DEAR AMY: I have an adult son who grew up with problems: ADHD, learning problems, poor social skills and rejection by peers.
When he hit adulthood (he is now in his early 40s), he developed addictions to alcohol and hard drugs.
It seems clear that his earlier problems are factors in his current problems. There are also possible genetic factors.
Knowing this makes it incredibly difficult for me to decide how to respond. I know he has been through so much pain.
He has gone through rehab, detox, etc. repeatedly, and sooner or later he relapses.
I believe I must make a decision soon to withdraw my attempts to help, hoping he will "hit bottom" and thus become motivated to help himself.
My therapist leans in this direction.
But what if he overdoses, commits suicide or goes into a deep depression (which runs in our family)? Can I live with this?
What should I do?
— Baffled Mother
DEAR BAFFLED: "Hitting bottom" is different for different people. The concept of "bottoming out" can be dangerous, for reasons you identify.
Addiction is very tricky to treat, and unfortunately relapse is extremely common. You should try to discern any patterns that emerge from your son's behavior of use, treatment and relapse.
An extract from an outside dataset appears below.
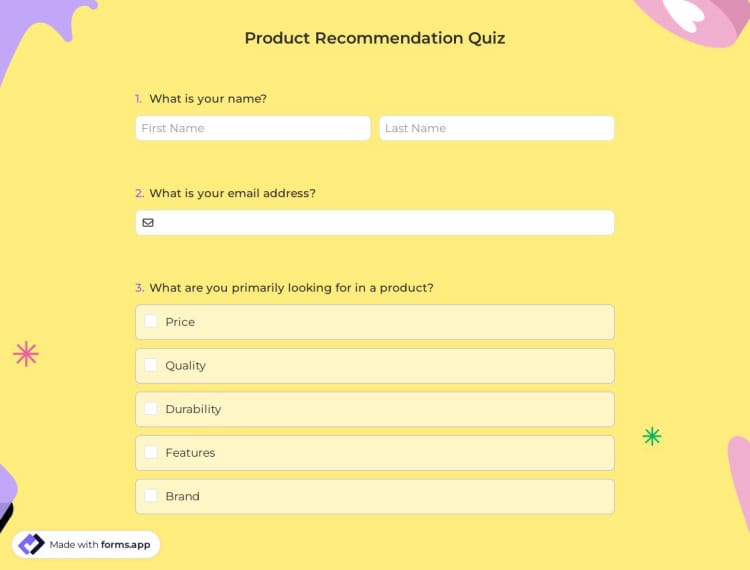The height and width of the screenshot is (570, 750).
Task: Choose the Features option label
Action: coord(190,453)
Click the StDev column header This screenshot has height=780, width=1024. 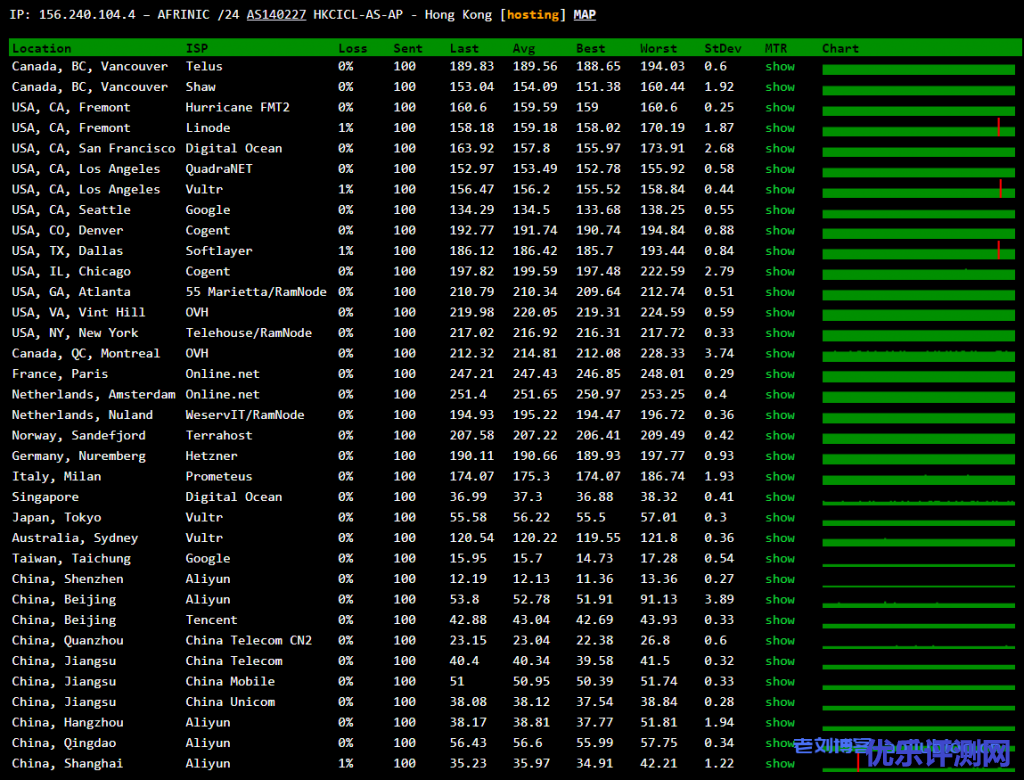click(723, 48)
You must face with courage what you or other family members might be doing to enable your son's addiction or inhibit his recovery.
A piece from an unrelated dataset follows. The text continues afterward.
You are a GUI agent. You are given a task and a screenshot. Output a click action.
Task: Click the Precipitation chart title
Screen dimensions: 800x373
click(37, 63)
In addition to therapy, you should attend Al-Anon meetings (check www.al-anon.alateen.org/  for local sessions), learn to detach from your son's choices, withdraw any financial support that may go toward his substance abuse and institute some very basic ground rules for your son's interactions with you (that he will be asked to leave your home if he is drunk or high, for instance).
This is heartbreaking. Your burden is to accept this painful situation as reality, respond with loving detachment and do your best to preserve your own physical and mental health.
Your son has complicated issues. Sobriety should always be his goal, but as an adult, he's going to have to learn to work on his problems and take personal responsibility for his choices.
DEAR AMY: I'm 15 years old and in high school. Recently, my two best friends, "Sandy" and "Ted," started dating. I can't stand it. They are always together.
The thought of them dating is repulsive to me, and I can't stand to be around them when they're together. Now when I hang out with one of them, I feel obligated to include the other.
They've both forgotten about me! They hardly ever talk to me anymore, although Sandy is better about keeping in touch than Ted.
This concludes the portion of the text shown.